Andrés Neuman (Buenos Aires, 1977), autor de Bariloche y Una vez Argentina, además de cuentos y poesía, vive en Granada, donde se licenció en Filología Hispánica. Emigró a España con sus padres huyendo del clima político en Argentina y la decepción del triunfo de Carlos Menem, lo que el escritor ha bautizado el cansancio de Godot. “Parte de mi familia tuvo que exiliarse por las persecuciones de la dictadura, pero mis padres pudieron quedarse y aguantar soñando con una democracia.
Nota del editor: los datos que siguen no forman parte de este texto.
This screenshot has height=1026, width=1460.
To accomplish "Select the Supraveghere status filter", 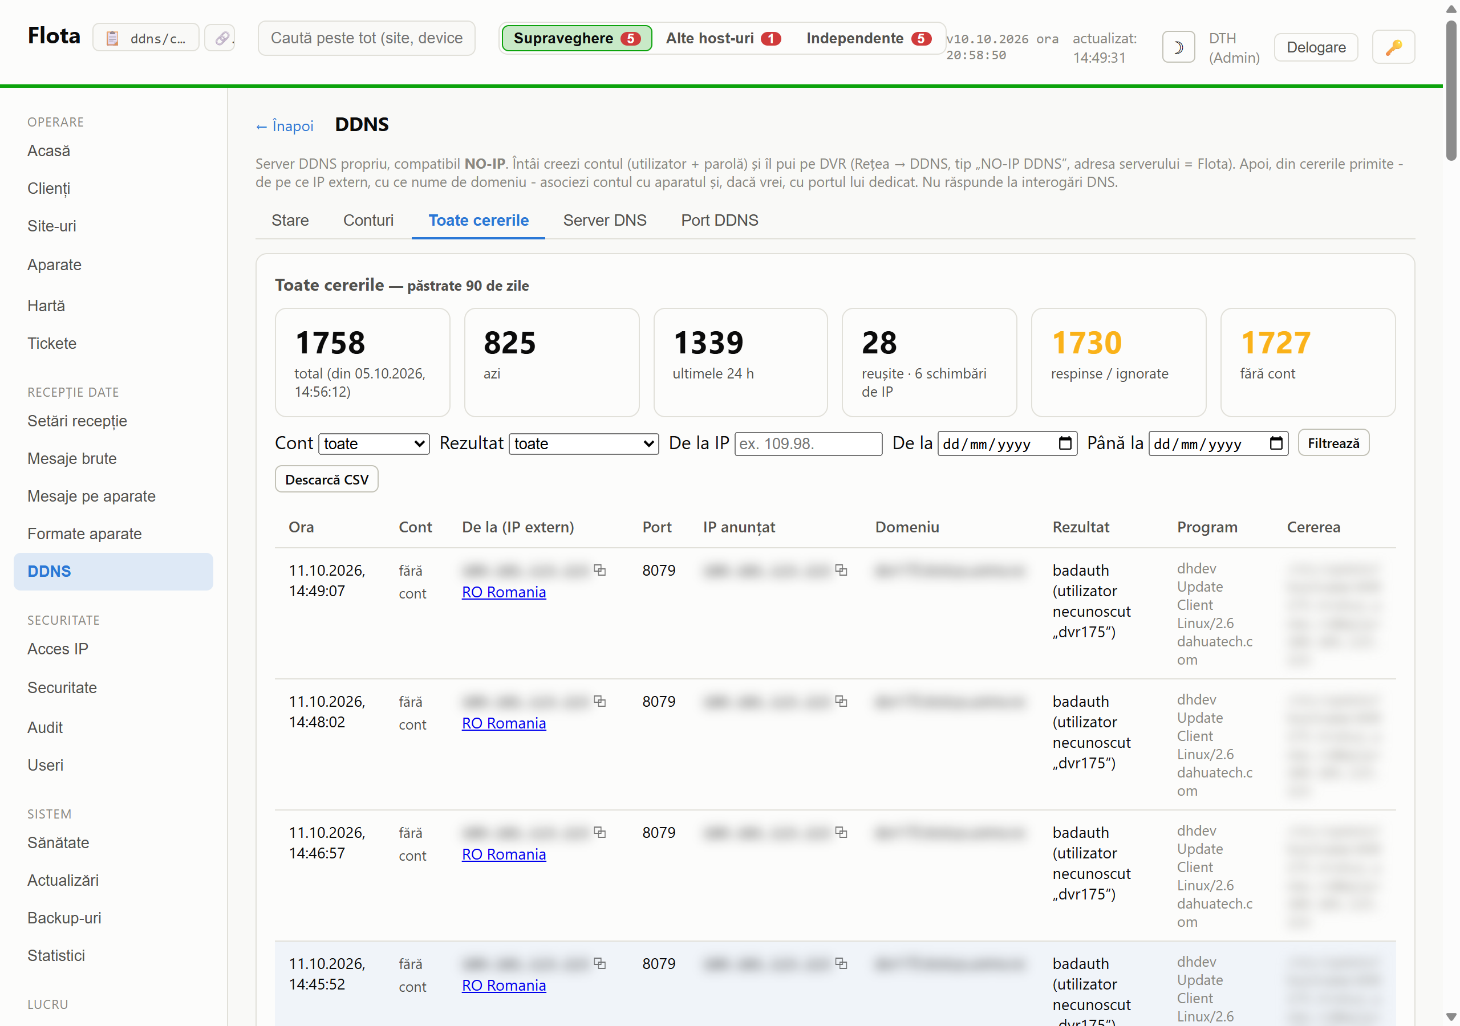I will (x=576, y=39).
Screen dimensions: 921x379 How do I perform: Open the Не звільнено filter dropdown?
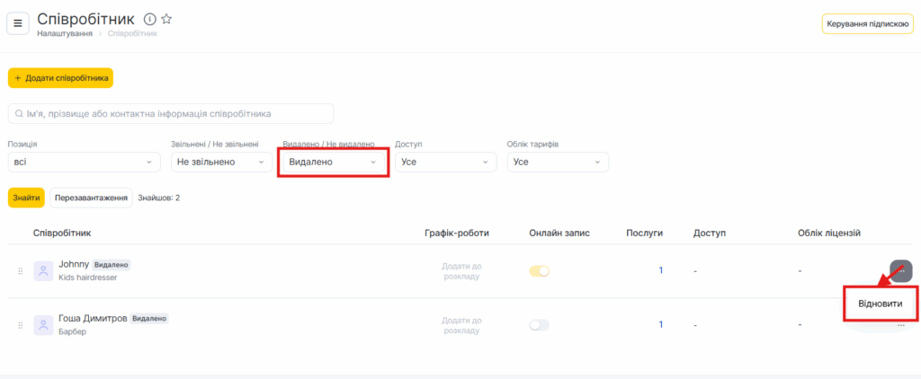(221, 162)
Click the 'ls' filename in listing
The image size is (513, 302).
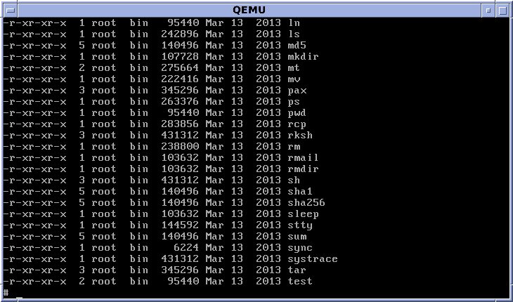[294, 34]
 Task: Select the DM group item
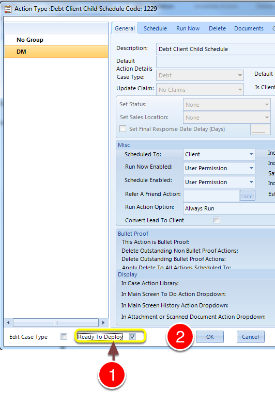[56, 52]
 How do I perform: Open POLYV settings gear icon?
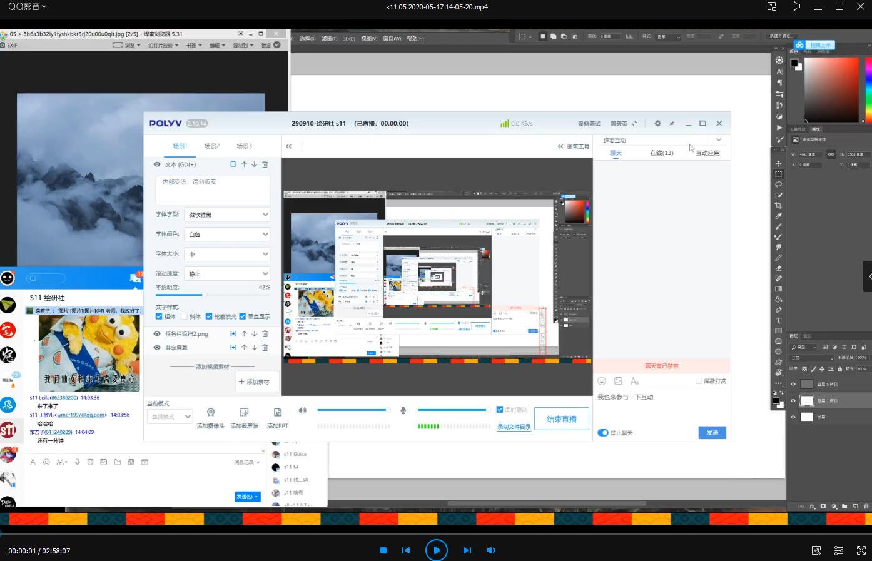click(657, 123)
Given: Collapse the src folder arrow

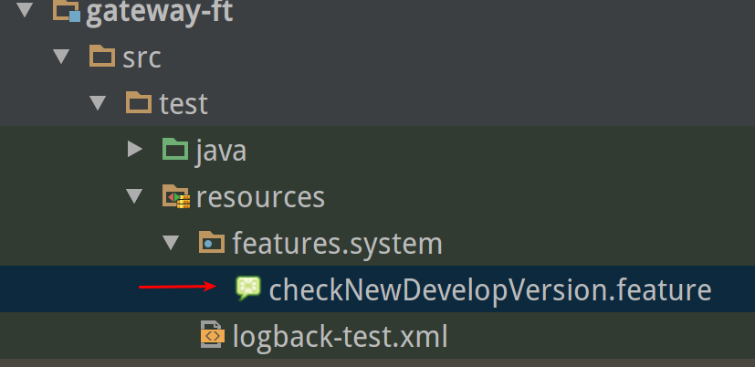Looking at the screenshot, I should [61, 58].
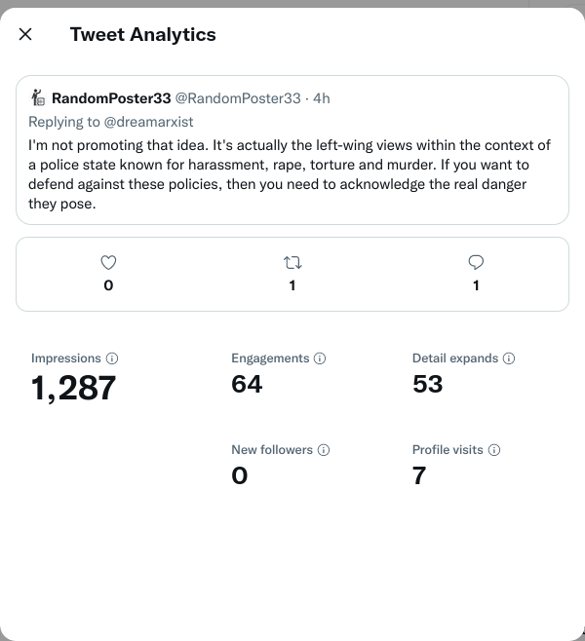
Task: Click the reply speech bubble icon
Action: pyautogui.click(x=476, y=262)
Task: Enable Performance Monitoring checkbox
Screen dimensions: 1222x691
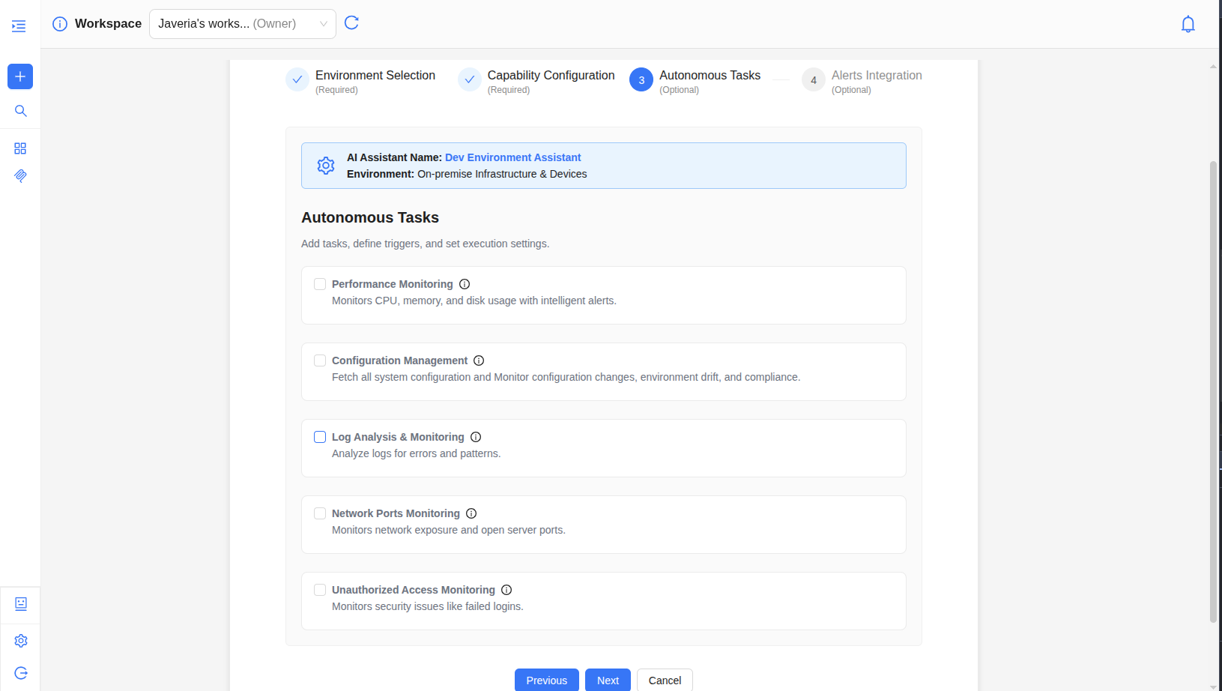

Y cuando Godot llega y resulta tener la cara de Menem… ¿qué esperar?” Neuman, que tiene doble nacionalidad, recaló en Granada porque su madre es violinista y aceptó una oferta de trabajo de la orquesta de esa ciudad. De su paso por la Universidad de Granada dice conservar “aprendizajes de cafetería (los más) y académicos (algunos). Hice algunos amigos inolvidables, aprendí con ellos a escribir poesía, traficando con nuestros poemas y corrigiéndonos mutuamente. Tuve algunos buenos profesores a los que les agradezco infinitamente sus clases. Hicimos una revista, Letra Clara, que todavía existe. También me aburrí mucho, pero volvería a hacer la carrera. Y volvería a la cafetería. Me pasa algo curioso: me veo viviendo en cualquier parte, y a la vez me gusta estar quieto. Granada es una belleza y también puede atraparte y asfixiarte. Eso me comentan también algunos amigos granadinos, pero yo tengo la suerte de ser un poco extranjero y sigo viviendo aquí como por casualidad, aunque lleve muchos años y esté enamorado de su luz, de las calles, del sosiego. Así que de momento no me agobio especialmente. Nunca me he planteado irme a Madrid o Barcelona. Por lo demás, viajo bastante y procuro tener también curiosidades y amigos más allá de mi casa”.

JONATHAN LITTELL, UN ERMITAÑO EN BARCELONA

Jonathan Littell (Nueva York, 1968) es un caso paradigmático de escritor globalizado. Norteamericano que reside en Barcelona y escribe en francés. ¿Algún ingrediente más para esta ensalada multicultural? Sí, su novela Los benevolentes, que en otoño publicará en España la editorial RBA, es un fenómeno de masas y de crítica: ha ganado el premio Goncourt, el más importante de las letras francesas, y ha vendido más de 300.000 ejemplares sin promociones ni mercadotecnica, gracias al boca a boca de los lectores. Y es que Littell es un ermitaño que ha elegido precisamente Barcelona como el escondite ideal para pasar desapercibido. A Littell la atención mediática le “asfixia”. Ni siquiera fue a la ceremonia de entrega del Goncourt y sus editores se las ven y se las desean para pedir disculpas por sus desplantes y para intentar convencerle de que conceda alguna entrevista, pero de momento “su sentido del pudor y su miedo a la publicidad” pesan más. Al autor, que es extraordinariamente crítico con su país, le han negado dos veces la nacionalidad francesa. Ha sido voluntario de ayuda humanitaria en Bosnia y Chechenia. Su novela describe con toda crudeza los crímenes de un elitista oficial de las SS. «No he querido buscar polémicas ni controversias. Tampoco he querido darle la palabra a un verdugo nazi. Mi libro habla de las personas que eligen convertirse en una porquería», ha señalado en una de sus escasísimas declaraciones públicas.